[Saved data entries]

----

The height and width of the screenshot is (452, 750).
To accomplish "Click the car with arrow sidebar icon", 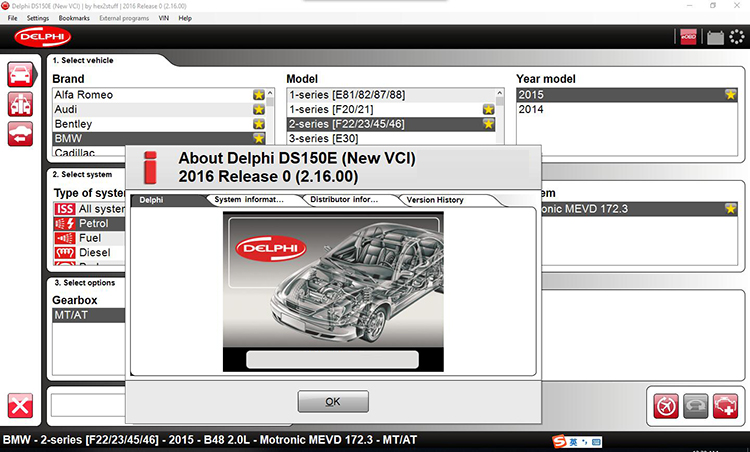I will coord(20,133).
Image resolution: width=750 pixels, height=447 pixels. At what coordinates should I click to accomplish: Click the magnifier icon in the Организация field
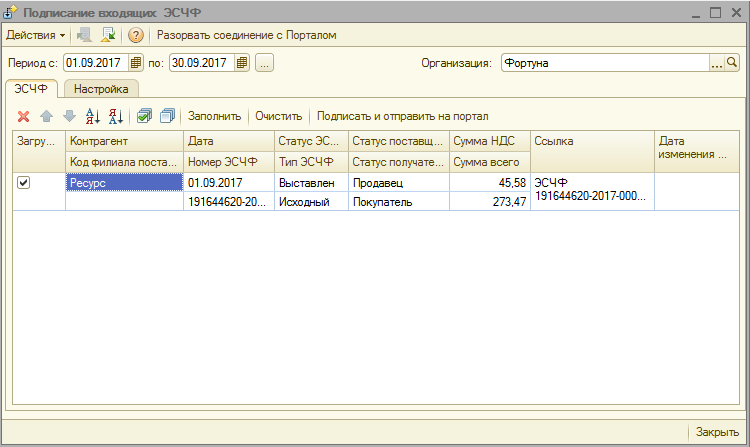[x=732, y=63]
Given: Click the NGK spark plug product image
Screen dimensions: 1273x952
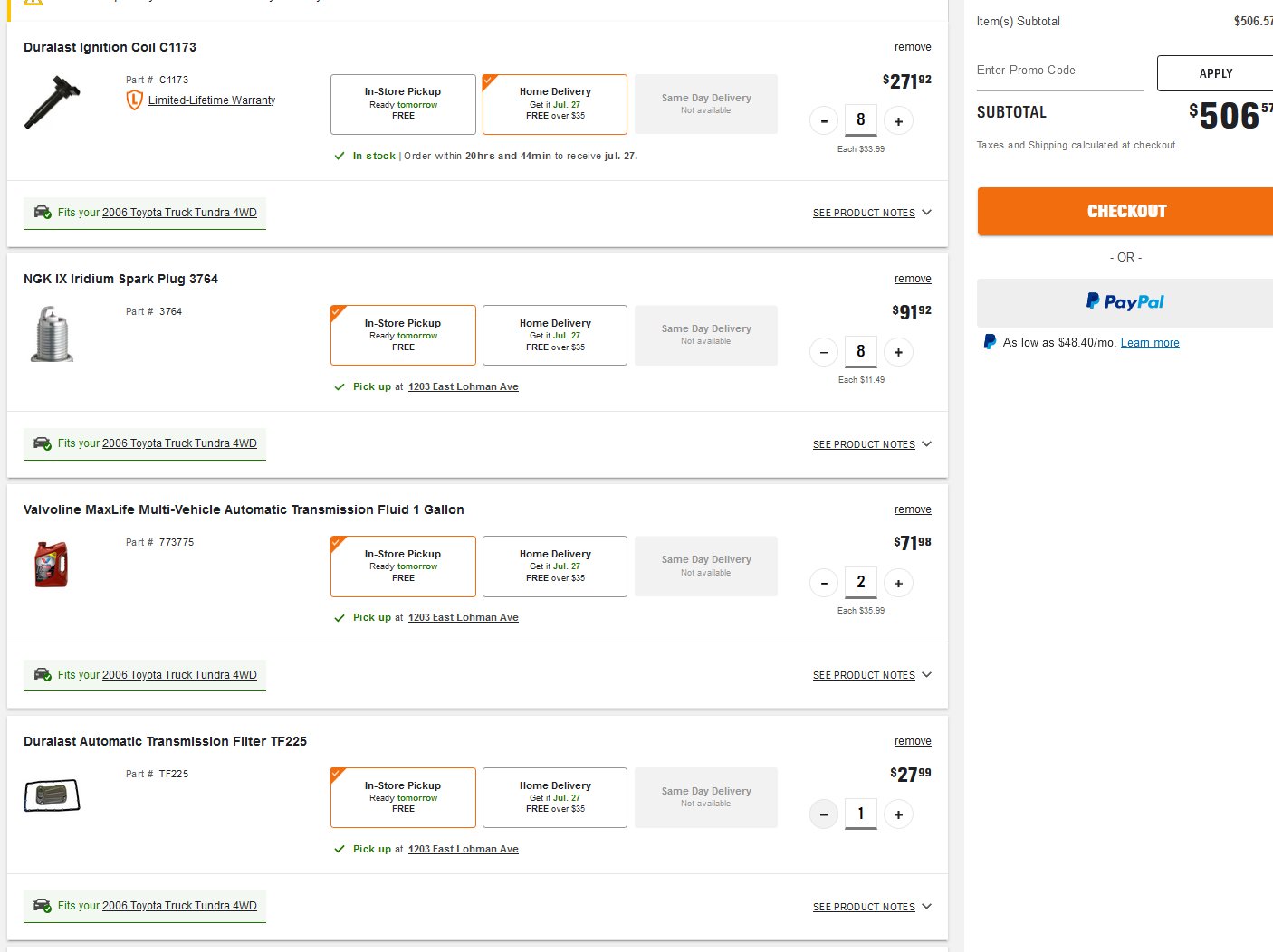Looking at the screenshot, I should [x=53, y=334].
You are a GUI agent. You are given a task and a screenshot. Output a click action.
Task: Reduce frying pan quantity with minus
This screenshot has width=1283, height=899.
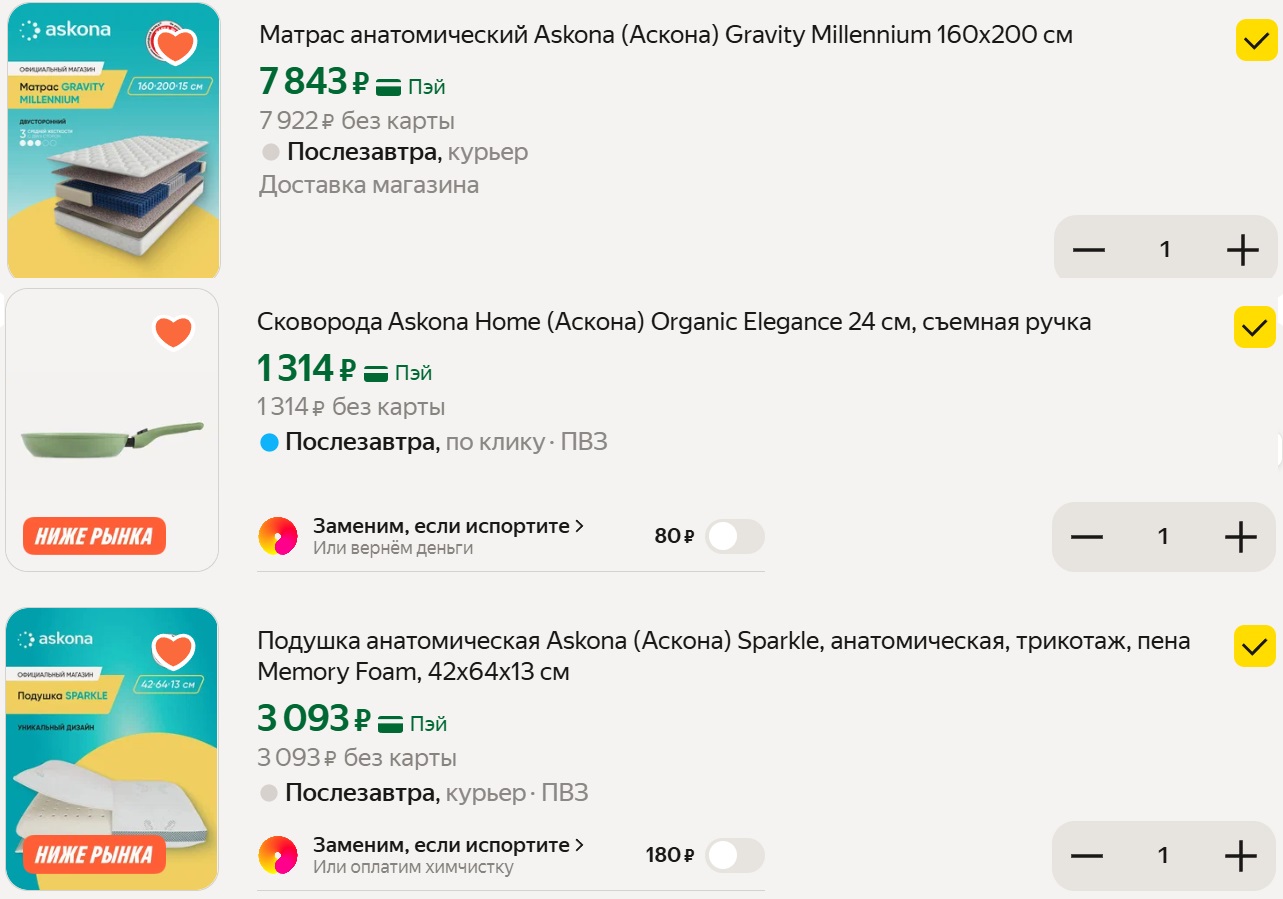pyautogui.click(x=1086, y=537)
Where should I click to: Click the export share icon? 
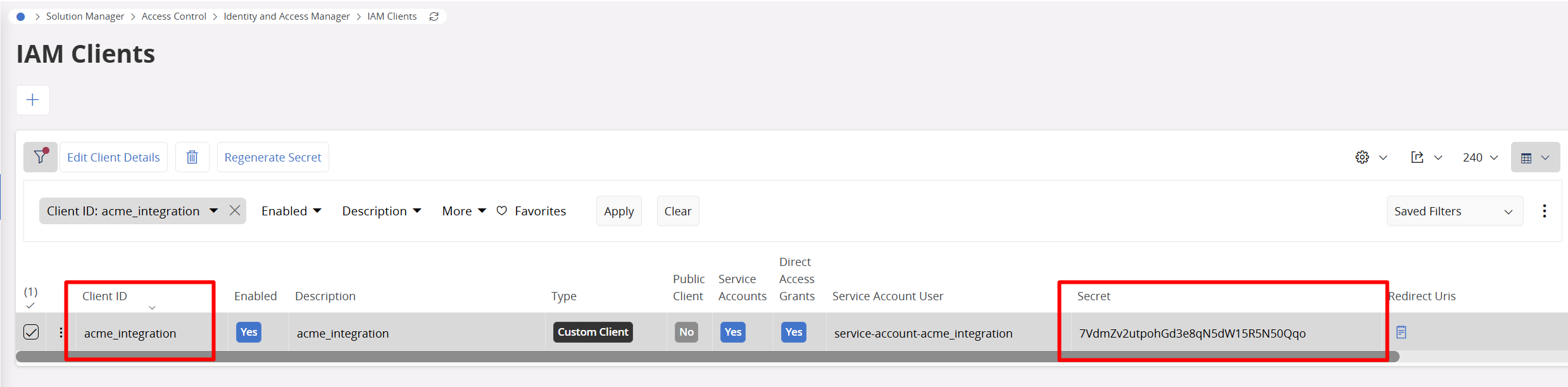(x=1417, y=157)
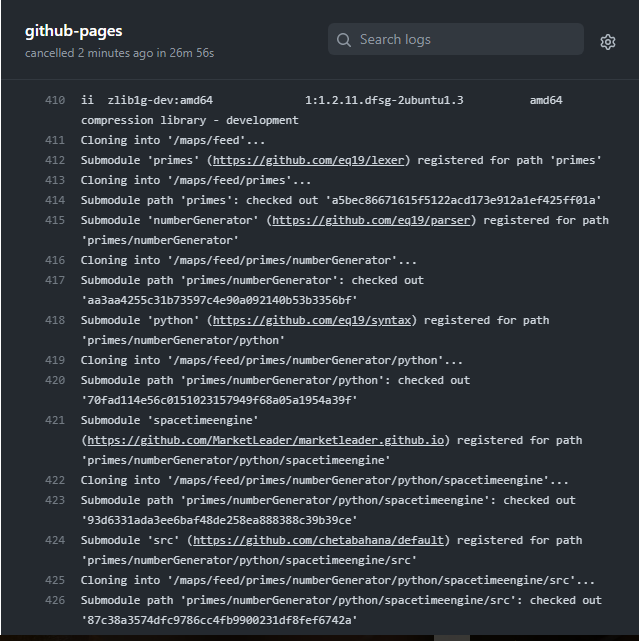Click line number 426 in log
639x641 pixels.
(55, 600)
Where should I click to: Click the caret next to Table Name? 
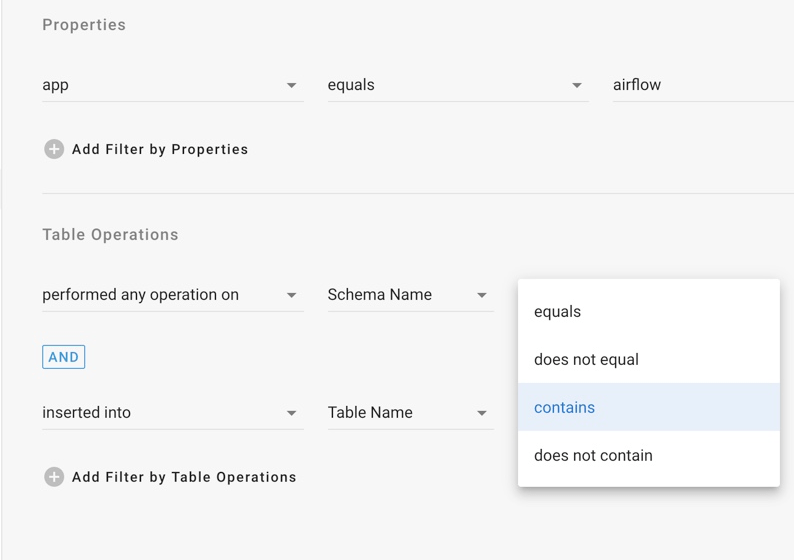point(482,413)
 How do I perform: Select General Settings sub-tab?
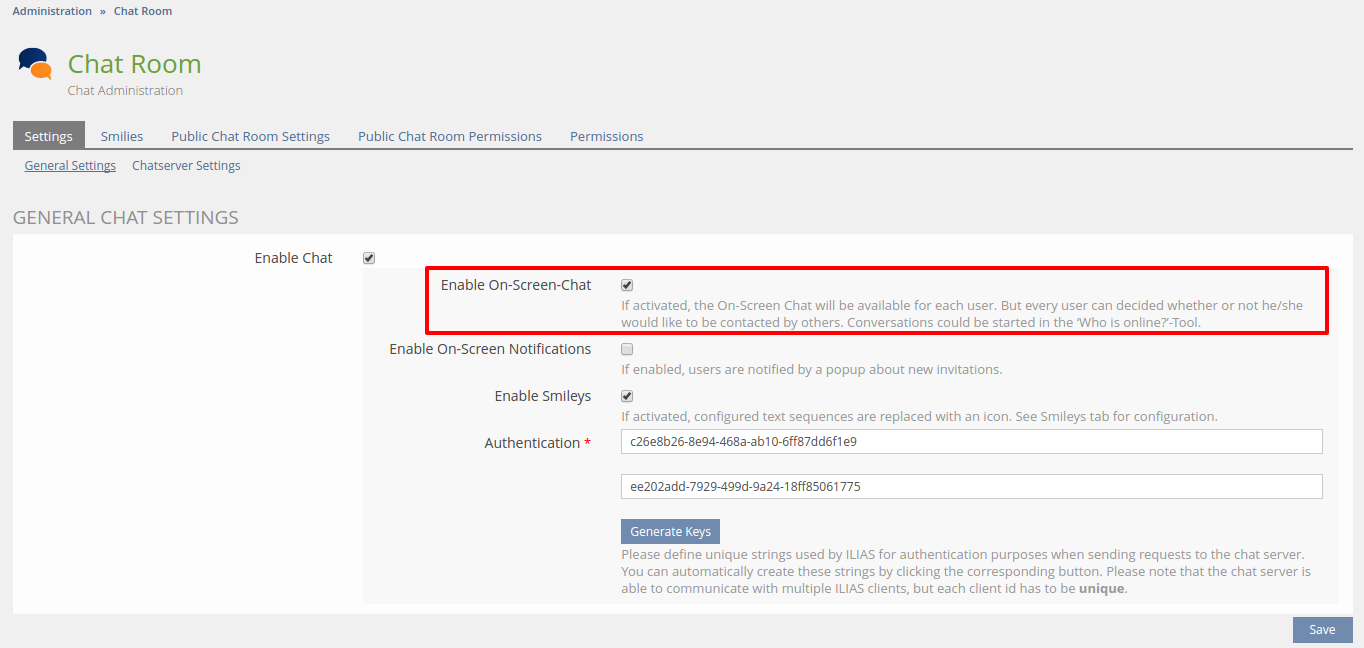70,166
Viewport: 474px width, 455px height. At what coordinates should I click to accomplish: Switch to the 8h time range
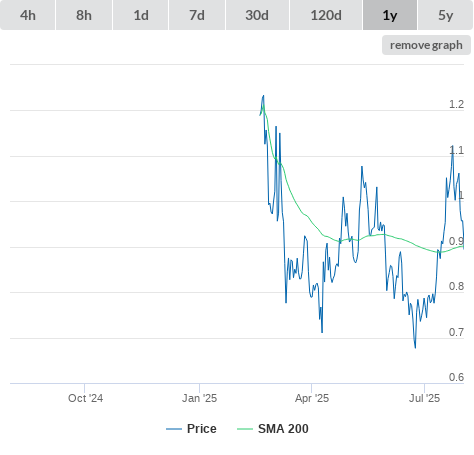click(84, 15)
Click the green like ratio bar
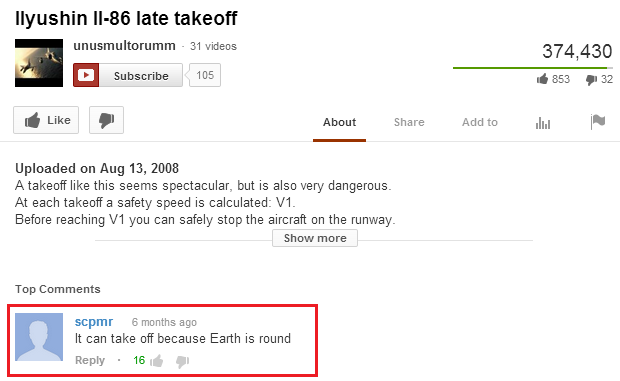Viewport: 620px width, 381px height. tap(532, 68)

----

TASK TO CARRY OUT: Your task is to restate word for word the lines from the one containing "Where should I click to: Click the export" through the last line of the data, both ends included, with no pictures.

WORKED SOLUTION:
Where should I click to: Click the export share icon? 
(x=1417, y=157)
Click line number 426 in log
639x641 pixels.
(55, 600)
Where should I click to: Click the caret next to Table Name? 
point(482,413)
 How do I perform: Select General Settings sub-tab?
70,166
Viewport: 474px width, 455px height. At what coordinates should I click to accomplish: Switch to the 8h time range
click(84, 15)
Click the green like ratio bar
Viewport: 620px width, 381px height. tap(532, 68)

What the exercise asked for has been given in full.